I am making a web scraper on 2 sites with job listings and follow the example of Beautiful Soup: Build a Web Scraper With Python – Real Python, and adding a URL and refining the location. For now I made 2 separate scrapers, the goal is to make one where both sites are scraped, to use as much as possible one piece of code for both sites and separate specific lines where needed. The output is a dataframe and a CSV (I will look into the nicest and most usable output later, for now it was nice to practice it).
A question that might be academic (it does not seem to influence the functionality):
I noticed that in ICTergezocht the type of title_elem (type = str) is different from the type it is in Monsterboard (type = class ‘BS4 element.Tag’), while the source where this selection is made from, job_elem, has the same type in both scrapers (class ‘bs4.element.ResultSet’).
Can anybody tell me what causes the types of title_elem to be different?
Furthermore, in Monsterboard on the title_elem , .text.strip() could not be applied until after the NoneTypes were removed (if None…: ) (result was a NoneType error, which makes sense, since 3 of the elements were not containing the data this scraper is looking for).

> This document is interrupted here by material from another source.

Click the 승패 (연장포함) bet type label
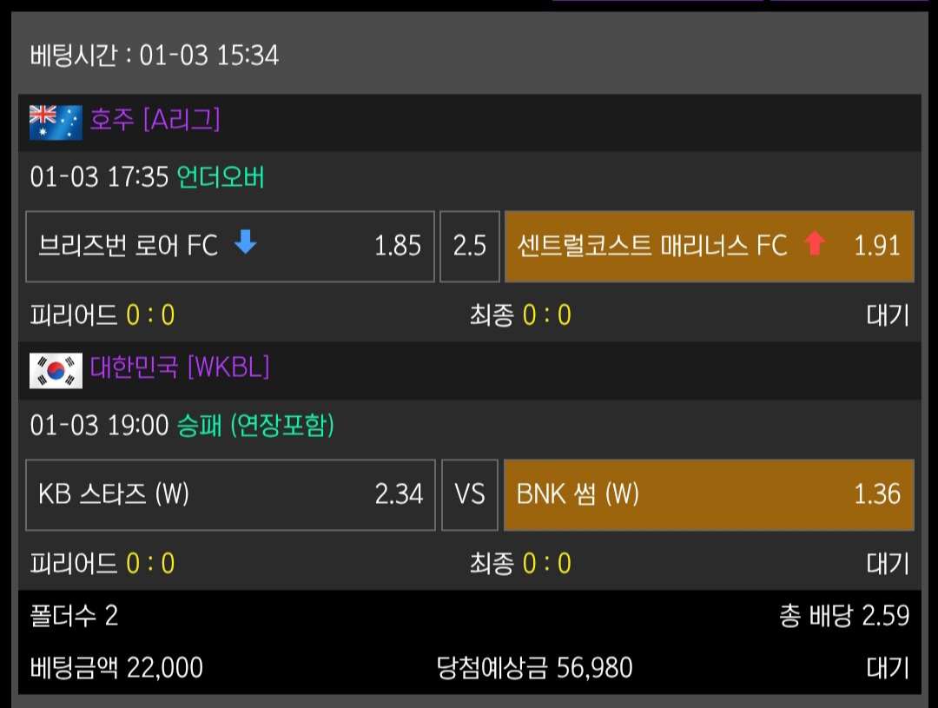[x=255, y=426]
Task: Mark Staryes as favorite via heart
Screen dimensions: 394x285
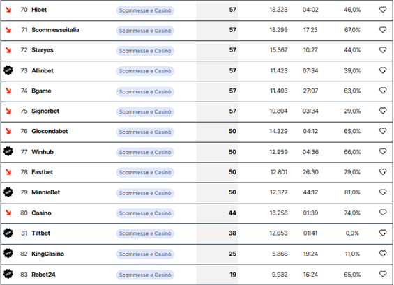Action: click(x=383, y=50)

In ICTergezocht there are no NoneTypes, which enables me to use longer lines to select, text and strip() all in one line, which makes the code shorter. Am I just lucky with this site and should I stick to the method in Monsterboard to prevent errors later when adding a 3rd website of when ICTergezocht starts getting messy and introduces NoneTypes (also for being able to use the same code for both sites when using 1 scraper for both sites)?
The code is below and on Brain150/web-scraper: Python web scraper for 2 websites (github.com)
Thanks very much for looking into this and helping me out!
ICTergezocht
# https://realpython.com/beautiful-soup-web-scraper-python/
import requests
from bs4 import BeautifulSoup
import pandas as pd
# instatiate lists to append to for dataframe/csv
title = []
URL_add = []
URL = "https://www.ictergezocht.nl/ict-vacatures/?what=Data+Analist&where=Amsterdam&r=10&submit_homesearch="
page = requests.get(URL)
# create Beautiful Soup object that takes scraped HTML content as input and use appropriate parser
soup = BeautifulSoup(page.content, "html.parser")
# find specific element by id
results = soup.find(id="list_result")
# find elements by HTM class name
job_elems = results.find_all("div", class_="content_block vacitem") # job_elems has type(class 'bs4.element.ResultSet')
# iterate over job_elems to look at specific details of each one
for job_elem in job_elems:
# returing the normal way returns all HTML, we only want the text content and strip leading and trailing white spaces
title_elem = job_elem.find("a", class_="title").text.strip() # title_elem = type(str); job_elem = type(class 'bs4.element.Tag')
title.append(title_elem)
# all in one line, =short, but readable?:
# title.append(title_elem.find("a", class_="title").text.strip()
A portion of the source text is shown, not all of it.